▸ **Material shown**:
========
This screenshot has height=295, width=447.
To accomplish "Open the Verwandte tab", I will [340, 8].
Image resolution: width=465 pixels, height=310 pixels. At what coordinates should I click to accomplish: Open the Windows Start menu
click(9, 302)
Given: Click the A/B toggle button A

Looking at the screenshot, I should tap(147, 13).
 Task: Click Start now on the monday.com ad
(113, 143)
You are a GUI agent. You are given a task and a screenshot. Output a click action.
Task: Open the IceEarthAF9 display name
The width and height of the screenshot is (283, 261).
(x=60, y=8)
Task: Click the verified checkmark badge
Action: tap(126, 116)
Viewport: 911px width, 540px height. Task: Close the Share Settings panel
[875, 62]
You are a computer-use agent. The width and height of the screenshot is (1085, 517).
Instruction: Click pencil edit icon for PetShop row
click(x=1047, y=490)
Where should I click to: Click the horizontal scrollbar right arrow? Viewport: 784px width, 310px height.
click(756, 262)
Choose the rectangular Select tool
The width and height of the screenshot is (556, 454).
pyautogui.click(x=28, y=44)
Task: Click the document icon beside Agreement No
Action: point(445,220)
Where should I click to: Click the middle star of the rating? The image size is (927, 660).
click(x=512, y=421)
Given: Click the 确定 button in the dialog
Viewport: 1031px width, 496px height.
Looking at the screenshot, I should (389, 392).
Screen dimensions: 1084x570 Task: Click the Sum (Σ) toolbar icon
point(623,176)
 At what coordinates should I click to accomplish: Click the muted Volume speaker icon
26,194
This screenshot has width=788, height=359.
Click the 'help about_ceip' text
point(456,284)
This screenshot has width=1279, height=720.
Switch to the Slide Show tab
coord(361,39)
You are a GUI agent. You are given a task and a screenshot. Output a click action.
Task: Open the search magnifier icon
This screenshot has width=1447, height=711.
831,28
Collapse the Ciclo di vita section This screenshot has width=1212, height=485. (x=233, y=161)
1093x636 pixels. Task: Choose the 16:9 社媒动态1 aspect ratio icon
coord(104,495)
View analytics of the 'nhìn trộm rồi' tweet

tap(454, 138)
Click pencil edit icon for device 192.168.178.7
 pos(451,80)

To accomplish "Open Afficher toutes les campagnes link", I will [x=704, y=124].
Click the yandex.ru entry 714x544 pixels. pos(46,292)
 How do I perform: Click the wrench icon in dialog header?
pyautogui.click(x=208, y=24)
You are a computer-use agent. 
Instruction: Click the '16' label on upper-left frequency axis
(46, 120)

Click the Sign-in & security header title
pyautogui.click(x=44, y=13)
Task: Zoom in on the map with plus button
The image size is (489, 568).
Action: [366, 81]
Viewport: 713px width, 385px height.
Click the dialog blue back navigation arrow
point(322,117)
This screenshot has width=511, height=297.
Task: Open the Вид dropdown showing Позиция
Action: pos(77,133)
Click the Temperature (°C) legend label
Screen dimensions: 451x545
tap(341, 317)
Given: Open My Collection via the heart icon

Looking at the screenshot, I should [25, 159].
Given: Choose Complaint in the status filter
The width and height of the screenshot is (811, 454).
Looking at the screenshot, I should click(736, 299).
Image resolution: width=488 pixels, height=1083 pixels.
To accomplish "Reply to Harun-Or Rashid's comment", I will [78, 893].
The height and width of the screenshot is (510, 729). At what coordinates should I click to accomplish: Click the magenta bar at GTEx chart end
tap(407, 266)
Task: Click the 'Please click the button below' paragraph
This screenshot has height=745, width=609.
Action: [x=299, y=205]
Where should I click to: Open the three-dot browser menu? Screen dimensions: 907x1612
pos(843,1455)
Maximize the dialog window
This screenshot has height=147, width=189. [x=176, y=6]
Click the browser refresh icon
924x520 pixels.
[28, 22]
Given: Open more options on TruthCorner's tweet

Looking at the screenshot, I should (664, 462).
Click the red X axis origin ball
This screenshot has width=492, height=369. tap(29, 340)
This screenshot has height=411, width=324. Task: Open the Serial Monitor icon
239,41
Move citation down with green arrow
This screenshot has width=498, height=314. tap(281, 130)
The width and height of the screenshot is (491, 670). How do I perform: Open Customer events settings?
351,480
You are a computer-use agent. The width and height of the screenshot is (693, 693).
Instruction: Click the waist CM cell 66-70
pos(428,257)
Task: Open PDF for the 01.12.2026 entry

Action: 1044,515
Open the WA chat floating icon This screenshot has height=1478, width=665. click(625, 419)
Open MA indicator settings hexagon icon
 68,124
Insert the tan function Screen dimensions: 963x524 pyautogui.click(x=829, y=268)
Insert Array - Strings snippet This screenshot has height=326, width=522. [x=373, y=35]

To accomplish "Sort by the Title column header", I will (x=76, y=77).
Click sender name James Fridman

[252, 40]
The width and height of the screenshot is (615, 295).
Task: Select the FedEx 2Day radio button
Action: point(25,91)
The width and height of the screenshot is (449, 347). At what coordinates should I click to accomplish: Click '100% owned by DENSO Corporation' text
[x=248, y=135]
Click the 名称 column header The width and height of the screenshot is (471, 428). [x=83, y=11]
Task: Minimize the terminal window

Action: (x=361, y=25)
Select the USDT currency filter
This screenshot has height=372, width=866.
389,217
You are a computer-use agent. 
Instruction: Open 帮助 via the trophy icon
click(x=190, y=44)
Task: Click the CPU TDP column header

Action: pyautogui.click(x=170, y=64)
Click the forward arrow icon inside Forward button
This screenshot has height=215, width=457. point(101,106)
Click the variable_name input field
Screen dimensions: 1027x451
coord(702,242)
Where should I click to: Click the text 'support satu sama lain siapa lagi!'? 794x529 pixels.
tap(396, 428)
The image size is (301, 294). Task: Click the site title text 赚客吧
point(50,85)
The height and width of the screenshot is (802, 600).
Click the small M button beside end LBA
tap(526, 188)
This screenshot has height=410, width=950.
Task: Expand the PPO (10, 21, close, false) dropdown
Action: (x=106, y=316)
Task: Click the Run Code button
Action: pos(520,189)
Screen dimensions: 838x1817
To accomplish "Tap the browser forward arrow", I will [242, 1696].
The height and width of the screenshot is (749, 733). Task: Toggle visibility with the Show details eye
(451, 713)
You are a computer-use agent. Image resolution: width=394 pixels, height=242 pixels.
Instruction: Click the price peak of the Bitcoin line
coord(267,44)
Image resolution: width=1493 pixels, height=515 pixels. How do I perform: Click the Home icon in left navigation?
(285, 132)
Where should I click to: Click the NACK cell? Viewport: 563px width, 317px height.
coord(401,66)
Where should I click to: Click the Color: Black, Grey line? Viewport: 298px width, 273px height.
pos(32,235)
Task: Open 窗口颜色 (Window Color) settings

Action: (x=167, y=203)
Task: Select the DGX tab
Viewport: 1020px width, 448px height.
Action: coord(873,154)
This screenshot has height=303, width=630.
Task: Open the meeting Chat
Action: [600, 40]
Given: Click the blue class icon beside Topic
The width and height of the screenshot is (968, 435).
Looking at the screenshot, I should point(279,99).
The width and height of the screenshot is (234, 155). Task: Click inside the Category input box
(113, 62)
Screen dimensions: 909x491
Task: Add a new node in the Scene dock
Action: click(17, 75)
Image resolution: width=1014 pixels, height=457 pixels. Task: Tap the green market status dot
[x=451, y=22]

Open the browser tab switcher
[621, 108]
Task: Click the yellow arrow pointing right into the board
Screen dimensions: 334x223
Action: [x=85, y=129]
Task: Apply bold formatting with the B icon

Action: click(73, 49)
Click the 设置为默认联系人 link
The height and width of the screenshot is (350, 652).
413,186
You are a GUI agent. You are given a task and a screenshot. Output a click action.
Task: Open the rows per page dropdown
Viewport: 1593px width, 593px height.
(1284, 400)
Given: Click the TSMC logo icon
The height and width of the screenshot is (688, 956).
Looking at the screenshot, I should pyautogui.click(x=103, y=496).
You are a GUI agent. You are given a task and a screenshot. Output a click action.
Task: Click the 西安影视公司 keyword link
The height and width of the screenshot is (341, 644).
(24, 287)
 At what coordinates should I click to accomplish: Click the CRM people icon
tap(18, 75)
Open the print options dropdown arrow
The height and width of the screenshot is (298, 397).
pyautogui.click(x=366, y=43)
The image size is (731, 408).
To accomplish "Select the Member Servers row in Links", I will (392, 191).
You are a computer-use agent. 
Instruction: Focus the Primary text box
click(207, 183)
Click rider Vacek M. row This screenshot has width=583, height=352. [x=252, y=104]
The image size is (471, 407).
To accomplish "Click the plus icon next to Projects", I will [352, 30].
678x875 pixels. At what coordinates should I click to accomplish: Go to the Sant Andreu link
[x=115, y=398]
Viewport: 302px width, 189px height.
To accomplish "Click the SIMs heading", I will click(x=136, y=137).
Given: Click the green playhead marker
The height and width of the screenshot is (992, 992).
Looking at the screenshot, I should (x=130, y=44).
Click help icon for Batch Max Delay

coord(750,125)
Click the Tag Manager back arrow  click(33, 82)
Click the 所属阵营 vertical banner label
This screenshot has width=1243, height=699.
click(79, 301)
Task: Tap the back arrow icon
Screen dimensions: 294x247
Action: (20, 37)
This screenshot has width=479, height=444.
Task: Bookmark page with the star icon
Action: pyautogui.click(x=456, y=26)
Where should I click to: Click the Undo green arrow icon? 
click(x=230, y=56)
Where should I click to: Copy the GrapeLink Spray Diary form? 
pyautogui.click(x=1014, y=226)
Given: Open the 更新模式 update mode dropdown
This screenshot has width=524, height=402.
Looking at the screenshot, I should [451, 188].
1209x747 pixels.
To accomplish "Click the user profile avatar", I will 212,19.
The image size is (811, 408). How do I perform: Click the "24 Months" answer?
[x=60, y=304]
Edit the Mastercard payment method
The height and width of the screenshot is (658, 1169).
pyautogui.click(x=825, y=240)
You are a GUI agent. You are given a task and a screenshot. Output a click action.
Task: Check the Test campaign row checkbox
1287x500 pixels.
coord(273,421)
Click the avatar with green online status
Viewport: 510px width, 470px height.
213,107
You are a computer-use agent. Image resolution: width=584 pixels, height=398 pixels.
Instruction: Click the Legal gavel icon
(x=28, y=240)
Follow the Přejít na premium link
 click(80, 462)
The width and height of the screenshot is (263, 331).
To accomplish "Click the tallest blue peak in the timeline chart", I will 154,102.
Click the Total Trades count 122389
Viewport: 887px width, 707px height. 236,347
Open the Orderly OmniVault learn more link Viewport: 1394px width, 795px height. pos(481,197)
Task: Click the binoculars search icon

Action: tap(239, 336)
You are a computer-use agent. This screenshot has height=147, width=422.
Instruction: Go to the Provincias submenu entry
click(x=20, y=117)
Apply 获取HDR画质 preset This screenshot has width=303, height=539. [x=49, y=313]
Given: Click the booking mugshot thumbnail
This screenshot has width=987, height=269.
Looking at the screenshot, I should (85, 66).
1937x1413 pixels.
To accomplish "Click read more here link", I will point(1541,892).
========
▸ **What the task asks**: From the entries above, extract every line where the word "filter" appears.

▸ **Exercise answer**:
Given: Choose Complaint in the status filter
Select the USDT currency filter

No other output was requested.